At some later court proceeding against Occupy the Farm, a UC lawyer referred to this state-owned public property as "private property." In other  mad mad courthouse news the judge who had issued draconian stay-away orders for enrolled students arrested on campus at Occupy Cal, has since been indicted for elder abuse and grand larceny from an octogenarian trustee lady. Accept judgement from the moral high ground, ye must.

And as it inevitably shook down, platoons of police state overkill arrived and ejected Occupy the Farm a few weeks later. Some were arrested one brave soul allegedly urinated on a riot-clad cop from a tree. Shortly after ward both the city of Albany (trapped in a mutual support agreement with the gestapo-like UC police) and the UC police themselves both submitted a bill for police expenses to Occupy the Farm members. Albany asked for less than four-thousand dollars. UC's villainous mouth-piece Mogolof has demanded around four-hundred thousand and counting. People who are humble enough to sleep out with their crops are thereby damned to a huge financial liability for daring to protest UC officials for selling off public holdings to bankroll their own careers and gild their own parachutes.
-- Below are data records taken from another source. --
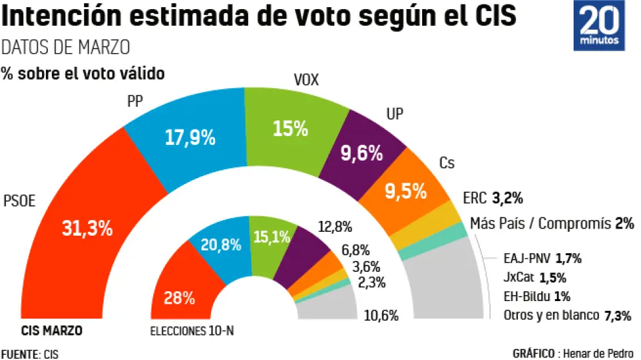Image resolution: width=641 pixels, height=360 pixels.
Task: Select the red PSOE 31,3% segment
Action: pyautogui.click(x=87, y=228)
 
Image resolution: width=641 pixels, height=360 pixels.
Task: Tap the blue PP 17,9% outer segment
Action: pyautogui.click(x=190, y=137)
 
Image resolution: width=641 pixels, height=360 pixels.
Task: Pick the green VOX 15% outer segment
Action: pyautogui.click(x=291, y=128)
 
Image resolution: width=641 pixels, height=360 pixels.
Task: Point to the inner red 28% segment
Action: pyautogui.click(x=179, y=297)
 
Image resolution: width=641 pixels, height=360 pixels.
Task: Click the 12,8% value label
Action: pyautogui.click(x=335, y=227)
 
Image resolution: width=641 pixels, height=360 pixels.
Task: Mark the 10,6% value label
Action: pyautogui.click(x=381, y=316)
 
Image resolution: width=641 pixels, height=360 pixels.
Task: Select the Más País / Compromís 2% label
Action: pyautogui.click(x=551, y=224)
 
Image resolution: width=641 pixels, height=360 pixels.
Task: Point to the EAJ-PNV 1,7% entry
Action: pyautogui.click(x=542, y=259)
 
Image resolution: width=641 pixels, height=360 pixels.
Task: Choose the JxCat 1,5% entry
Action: pyautogui.click(x=534, y=278)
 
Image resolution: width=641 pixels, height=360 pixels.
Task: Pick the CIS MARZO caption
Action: pyautogui.click(x=51, y=331)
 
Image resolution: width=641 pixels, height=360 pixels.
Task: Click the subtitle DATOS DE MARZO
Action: pyautogui.click(x=66, y=47)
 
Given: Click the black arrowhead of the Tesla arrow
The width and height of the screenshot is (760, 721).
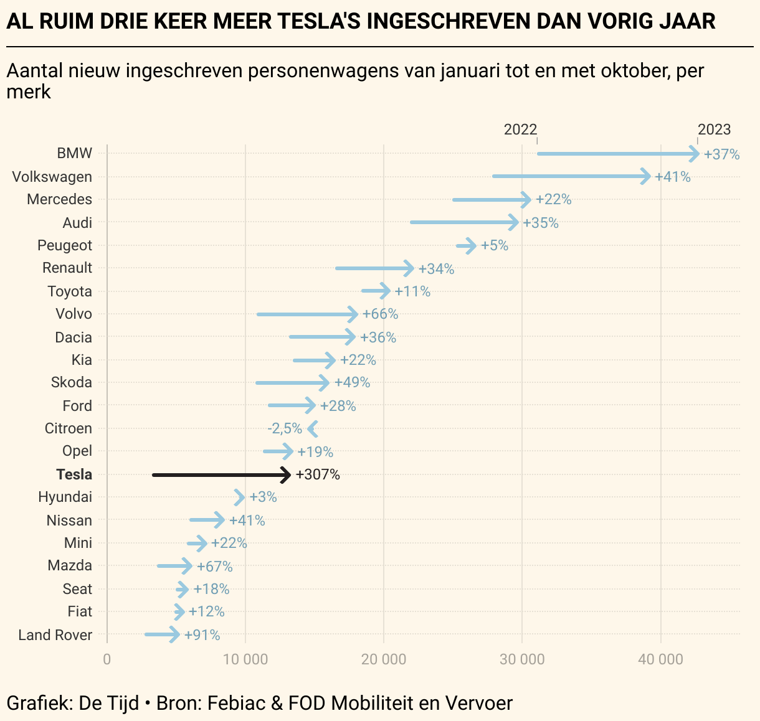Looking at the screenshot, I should coord(287,475).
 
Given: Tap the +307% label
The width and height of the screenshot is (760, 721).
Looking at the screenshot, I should coord(318,475).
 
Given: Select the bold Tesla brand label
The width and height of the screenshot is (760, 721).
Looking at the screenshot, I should coord(74,474).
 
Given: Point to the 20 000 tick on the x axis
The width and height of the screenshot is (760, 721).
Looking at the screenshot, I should coord(384,659).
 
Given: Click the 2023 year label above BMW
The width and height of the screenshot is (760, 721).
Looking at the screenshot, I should coord(714,130).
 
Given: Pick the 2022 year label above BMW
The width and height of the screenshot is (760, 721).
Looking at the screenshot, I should coord(520,130).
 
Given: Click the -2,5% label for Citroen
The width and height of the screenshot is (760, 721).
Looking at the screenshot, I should coord(285,429).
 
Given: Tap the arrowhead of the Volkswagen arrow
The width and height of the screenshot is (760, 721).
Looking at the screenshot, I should coord(647,177).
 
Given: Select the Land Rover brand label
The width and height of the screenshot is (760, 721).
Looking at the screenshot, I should coord(55,635).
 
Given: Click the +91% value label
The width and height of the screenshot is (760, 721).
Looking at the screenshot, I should coord(202,635).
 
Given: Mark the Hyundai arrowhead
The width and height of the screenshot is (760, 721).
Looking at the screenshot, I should coord(240,497).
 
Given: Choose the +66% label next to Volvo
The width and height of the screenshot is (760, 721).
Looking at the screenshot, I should coord(380,314).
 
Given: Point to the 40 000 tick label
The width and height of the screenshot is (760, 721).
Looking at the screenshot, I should coord(660,659).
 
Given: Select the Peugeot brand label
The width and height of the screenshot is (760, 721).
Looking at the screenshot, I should coord(65,245).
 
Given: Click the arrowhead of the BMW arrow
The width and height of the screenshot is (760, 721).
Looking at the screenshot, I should coord(695,154).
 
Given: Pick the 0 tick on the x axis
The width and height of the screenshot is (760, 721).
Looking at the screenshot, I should coord(107,659).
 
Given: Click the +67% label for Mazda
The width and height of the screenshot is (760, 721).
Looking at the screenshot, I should coord(215,567).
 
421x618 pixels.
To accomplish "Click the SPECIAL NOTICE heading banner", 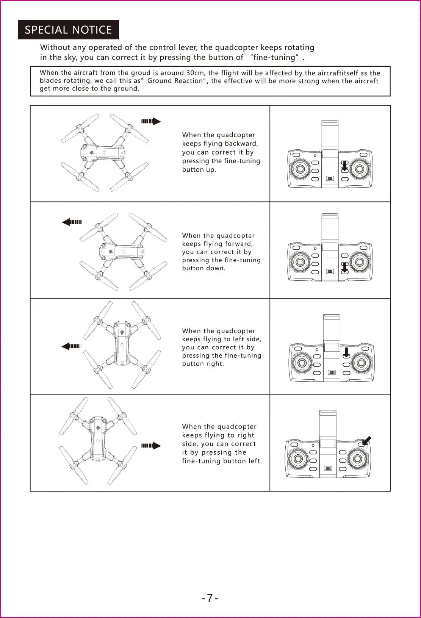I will pyautogui.click(x=68, y=30).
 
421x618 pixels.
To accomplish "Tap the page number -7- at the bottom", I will pyautogui.click(x=210, y=598).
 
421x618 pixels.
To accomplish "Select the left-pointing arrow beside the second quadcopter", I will pyautogui.click(x=72, y=222).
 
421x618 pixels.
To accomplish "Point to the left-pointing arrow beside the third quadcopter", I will pyautogui.click(x=71, y=346).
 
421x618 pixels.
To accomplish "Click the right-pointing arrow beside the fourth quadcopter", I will pyautogui.click(x=151, y=446).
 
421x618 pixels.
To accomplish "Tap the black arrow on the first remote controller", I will pyautogui.click(x=344, y=166).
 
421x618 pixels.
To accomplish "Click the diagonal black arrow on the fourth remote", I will pyautogui.click(x=366, y=441).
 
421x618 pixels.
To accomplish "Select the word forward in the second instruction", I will pyautogui.click(x=239, y=244).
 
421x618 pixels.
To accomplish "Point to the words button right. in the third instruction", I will pyautogui.click(x=203, y=364).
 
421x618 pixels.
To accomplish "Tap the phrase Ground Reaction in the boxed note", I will pyautogui.click(x=175, y=81).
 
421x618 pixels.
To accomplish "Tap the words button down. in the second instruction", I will pyautogui.click(x=203, y=268).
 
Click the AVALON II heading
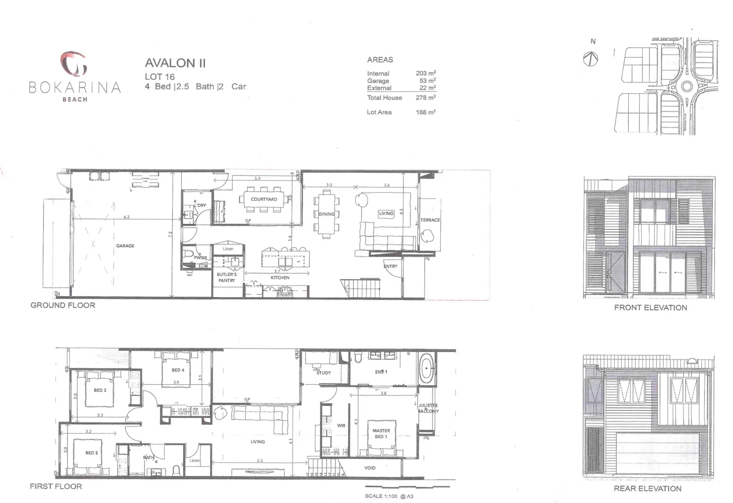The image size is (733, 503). coord(175,63)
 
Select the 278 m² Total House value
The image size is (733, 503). coord(425,97)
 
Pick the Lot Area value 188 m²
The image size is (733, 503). coord(425,112)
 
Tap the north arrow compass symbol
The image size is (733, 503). coord(591,59)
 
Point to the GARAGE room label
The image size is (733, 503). coord(125,245)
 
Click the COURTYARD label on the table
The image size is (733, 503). coord(264,199)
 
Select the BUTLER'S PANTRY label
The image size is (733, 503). coord(226,278)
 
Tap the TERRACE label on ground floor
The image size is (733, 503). coord(430,220)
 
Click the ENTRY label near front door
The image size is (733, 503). coord(390,266)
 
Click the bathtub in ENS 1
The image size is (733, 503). coord(426,369)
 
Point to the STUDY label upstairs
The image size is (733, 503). coord(323,373)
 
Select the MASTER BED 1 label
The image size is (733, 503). coord(381,434)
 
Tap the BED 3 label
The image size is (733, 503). coord(100,390)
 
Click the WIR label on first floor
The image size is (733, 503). coord(341,426)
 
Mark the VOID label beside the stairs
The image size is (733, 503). coord(370,468)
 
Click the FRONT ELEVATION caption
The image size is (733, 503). coord(650,307)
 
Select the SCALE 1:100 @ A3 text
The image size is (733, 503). coord(389,496)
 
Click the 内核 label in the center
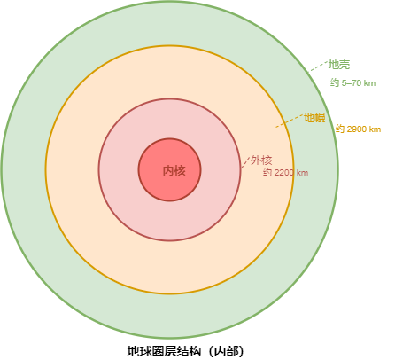point(174,170)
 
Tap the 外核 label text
point(261,160)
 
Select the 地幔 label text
point(314,118)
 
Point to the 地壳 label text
point(339,65)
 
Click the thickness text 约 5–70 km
point(352,83)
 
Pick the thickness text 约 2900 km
point(358,129)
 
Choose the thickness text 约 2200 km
point(286,172)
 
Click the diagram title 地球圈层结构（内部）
point(186,351)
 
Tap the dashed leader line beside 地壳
point(318,67)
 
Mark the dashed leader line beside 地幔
point(290,121)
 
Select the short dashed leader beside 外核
point(245,162)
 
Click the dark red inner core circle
point(170,139)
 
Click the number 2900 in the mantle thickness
point(356,129)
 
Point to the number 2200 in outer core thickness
point(283,172)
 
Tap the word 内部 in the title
point(225,351)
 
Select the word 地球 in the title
point(138,351)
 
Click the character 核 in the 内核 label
point(180,170)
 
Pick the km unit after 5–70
point(369,83)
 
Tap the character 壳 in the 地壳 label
point(345,65)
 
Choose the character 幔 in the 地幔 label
point(321,118)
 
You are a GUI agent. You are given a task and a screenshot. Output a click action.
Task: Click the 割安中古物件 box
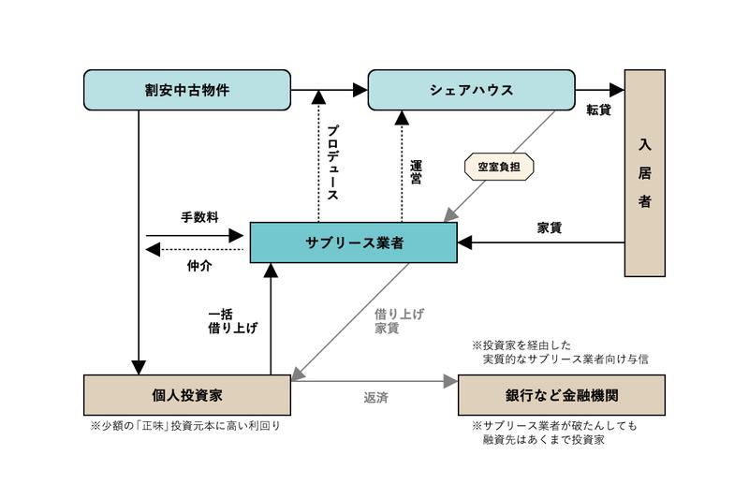pyautogui.click(x=186, y=90)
On that idyllic night in May, Ian and I didn't hang long enough for the show to begin. The meal smelled great but the line was long and I was happy to leave the vittles for the others especially those hauling water to remote crops. Instead we decamped to an area where instruments were played and the smoking chalice was passed about. As we pushed on through Ian again held up in conversation I climbed a little tower like outdoor airport stairs and looked over at the small group enchanted by music and herb. Hope among the remnants of the natural world getting smaller as we were soon winging toward home.